Women need more time for changes in pension age – SAGA

Raising Women's Retirement Age to 65 Years by 2018  is Unfair, Says Saga

Raising Women’s Retirement Age to 65 Years by 2018 is Unfair, Says Saga

Charity Saga’s Director General Ros Altmann has said she supports the government’s move to raise retirement age for women since life expectancy has gone up. However, she believes that the government should be fair with the changes and give sufficient time to people to prepare for the proposed future amendment.

“Six years’ notice of up to a two-year delay in pension age clearly does not provide time to make alternative arrangements”, said Ms Altmann about the government’s current deadline.

“Saga has been inundated with letters and emails from women who are distraught and angry about the unfairness of the Coalition Government’s proposed changes to their state pension age. They have asked us to help explain to the government why these proposals are unfair”, she said explaining public anguish.

“These women cannot understand why they have been singled out to bear the brunt of long-term cost savings on state pensions. Saga does not understand this either”, she added.

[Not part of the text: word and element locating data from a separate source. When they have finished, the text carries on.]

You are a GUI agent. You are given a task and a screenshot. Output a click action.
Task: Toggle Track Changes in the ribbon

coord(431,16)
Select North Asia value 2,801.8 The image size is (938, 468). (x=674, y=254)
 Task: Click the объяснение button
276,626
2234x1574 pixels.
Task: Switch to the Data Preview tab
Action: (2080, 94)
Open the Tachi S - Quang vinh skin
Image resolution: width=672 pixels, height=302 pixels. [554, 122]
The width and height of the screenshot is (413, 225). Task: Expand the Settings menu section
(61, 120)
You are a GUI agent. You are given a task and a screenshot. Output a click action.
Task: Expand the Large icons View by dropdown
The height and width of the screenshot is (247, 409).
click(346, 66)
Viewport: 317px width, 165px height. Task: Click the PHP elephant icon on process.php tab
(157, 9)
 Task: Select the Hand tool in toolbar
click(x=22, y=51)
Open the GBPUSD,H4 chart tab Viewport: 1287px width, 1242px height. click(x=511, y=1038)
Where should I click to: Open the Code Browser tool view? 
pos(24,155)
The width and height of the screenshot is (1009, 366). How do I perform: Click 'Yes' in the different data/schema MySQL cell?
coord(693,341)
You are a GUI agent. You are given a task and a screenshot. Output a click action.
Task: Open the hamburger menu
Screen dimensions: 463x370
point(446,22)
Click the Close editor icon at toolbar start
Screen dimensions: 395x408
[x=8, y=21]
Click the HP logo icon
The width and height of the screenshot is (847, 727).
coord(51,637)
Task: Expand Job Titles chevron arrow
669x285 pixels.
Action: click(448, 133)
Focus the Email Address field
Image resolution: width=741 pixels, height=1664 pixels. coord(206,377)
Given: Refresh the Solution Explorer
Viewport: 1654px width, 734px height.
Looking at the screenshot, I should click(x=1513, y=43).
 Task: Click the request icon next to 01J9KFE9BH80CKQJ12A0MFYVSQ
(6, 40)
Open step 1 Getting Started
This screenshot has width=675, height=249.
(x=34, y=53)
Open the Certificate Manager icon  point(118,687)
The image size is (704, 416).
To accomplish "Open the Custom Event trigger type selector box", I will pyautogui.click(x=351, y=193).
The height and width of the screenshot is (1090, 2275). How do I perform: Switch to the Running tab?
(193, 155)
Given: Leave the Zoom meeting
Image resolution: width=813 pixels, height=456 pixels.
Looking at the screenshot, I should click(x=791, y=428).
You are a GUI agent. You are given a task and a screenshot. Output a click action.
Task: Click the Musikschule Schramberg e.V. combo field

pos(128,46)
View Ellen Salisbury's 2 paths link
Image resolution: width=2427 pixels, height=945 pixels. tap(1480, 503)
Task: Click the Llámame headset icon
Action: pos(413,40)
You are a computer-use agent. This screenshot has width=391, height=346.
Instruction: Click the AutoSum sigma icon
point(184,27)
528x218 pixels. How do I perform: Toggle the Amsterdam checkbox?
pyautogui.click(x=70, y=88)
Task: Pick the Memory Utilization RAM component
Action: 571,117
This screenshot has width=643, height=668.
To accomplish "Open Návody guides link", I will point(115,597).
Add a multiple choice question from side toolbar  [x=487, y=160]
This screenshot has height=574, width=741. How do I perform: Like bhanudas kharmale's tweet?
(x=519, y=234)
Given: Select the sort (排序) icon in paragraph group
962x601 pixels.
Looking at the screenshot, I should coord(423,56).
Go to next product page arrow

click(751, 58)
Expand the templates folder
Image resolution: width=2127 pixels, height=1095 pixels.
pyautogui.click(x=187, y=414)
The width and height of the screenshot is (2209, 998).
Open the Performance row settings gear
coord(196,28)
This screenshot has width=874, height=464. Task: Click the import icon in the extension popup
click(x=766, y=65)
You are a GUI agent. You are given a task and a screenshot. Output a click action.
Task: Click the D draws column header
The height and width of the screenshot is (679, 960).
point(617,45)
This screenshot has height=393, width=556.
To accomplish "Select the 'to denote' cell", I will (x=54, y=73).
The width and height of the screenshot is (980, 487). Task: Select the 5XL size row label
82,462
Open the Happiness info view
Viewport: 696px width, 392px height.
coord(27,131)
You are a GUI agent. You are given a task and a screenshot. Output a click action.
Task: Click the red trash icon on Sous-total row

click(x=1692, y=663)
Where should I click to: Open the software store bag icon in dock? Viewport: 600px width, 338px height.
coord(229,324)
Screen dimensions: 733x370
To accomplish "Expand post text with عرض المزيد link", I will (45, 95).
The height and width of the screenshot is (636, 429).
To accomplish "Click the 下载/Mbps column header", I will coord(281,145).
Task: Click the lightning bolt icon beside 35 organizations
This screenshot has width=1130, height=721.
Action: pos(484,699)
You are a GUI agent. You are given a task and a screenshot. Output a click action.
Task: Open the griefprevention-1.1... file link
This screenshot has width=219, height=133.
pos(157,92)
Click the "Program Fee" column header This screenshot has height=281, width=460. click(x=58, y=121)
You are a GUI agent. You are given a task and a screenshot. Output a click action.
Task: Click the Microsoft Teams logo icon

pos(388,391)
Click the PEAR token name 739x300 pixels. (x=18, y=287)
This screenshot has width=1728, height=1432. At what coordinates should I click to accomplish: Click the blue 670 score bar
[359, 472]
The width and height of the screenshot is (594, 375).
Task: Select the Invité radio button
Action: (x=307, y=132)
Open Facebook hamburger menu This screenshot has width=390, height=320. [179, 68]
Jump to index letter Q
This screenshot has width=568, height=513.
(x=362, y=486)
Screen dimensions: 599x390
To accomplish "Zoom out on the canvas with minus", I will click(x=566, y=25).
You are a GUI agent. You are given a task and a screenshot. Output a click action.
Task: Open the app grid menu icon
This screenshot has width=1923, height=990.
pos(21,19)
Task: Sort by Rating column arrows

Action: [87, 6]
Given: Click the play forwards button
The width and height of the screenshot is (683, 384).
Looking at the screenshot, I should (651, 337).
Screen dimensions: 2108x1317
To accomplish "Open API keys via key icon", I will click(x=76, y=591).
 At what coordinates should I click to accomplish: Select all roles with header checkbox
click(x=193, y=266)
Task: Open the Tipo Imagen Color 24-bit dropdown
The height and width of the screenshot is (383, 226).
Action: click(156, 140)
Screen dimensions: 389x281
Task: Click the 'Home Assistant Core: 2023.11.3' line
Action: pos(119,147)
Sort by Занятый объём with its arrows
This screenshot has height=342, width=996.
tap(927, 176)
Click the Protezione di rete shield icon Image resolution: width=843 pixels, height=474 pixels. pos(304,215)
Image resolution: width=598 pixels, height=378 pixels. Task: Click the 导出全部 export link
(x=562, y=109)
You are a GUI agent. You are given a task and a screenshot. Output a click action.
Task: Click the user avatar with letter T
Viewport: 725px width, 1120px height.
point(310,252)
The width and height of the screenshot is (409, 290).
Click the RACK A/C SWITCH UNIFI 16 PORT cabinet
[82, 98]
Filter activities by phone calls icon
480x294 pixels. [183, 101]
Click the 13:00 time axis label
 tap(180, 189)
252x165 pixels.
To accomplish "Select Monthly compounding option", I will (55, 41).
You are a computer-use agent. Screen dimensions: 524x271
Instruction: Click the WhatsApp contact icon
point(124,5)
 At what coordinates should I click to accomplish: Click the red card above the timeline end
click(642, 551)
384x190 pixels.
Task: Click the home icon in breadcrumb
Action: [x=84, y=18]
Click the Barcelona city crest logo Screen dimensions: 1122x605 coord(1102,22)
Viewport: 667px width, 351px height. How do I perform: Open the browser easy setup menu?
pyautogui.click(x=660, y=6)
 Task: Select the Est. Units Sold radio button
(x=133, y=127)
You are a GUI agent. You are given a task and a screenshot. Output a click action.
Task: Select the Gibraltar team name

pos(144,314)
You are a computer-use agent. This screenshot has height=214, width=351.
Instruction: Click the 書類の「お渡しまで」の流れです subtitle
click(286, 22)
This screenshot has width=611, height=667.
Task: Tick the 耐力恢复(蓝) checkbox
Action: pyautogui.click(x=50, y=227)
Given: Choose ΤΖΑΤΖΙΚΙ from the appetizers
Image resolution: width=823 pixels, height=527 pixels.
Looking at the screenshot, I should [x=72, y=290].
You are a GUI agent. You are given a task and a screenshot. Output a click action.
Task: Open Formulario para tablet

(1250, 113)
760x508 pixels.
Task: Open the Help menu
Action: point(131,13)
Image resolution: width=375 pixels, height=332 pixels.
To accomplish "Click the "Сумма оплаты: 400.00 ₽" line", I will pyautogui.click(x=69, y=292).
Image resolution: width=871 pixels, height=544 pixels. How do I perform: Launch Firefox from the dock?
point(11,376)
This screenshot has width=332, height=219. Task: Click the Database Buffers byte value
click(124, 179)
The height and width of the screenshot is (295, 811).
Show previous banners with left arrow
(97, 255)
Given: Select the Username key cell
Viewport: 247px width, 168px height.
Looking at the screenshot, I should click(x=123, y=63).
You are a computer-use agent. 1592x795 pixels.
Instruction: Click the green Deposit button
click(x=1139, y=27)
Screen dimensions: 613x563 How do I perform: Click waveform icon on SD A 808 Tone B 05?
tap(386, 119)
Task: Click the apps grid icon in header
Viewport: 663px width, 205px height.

Saga’s assertion comes after the government announced in October last that women’s retirement age will be brought at par with men’s at 65 years, effective 2018.

The proposed implementation of women’s retirement age in 2018 is two years early than previously proposed by the present government after it came to power in June last year. The government had then announced to equalise women’s retirement age with men’s by 2020 and raise it further to 66 years in 2026.

According to Ms Altmann, these women, who are in their late 50s are upset because they do not have sufficient time to make alternate arrangements for the thousands of pounds lost in state pensions due to the extension of retirement age.

Ms Altmann said she hopes her briefing will help MPs to respond to constituents and prepare them better to participate in debates on the forthcoming Pension Bill.

However, there are rumours that the Department of Works and Pensions (DWP) may take a U-turn and return to the previously proposed 2020 deadline citing 2018 as too early. They may also propose an alternative plan.

A DWP spokesman refused to comment on the issue.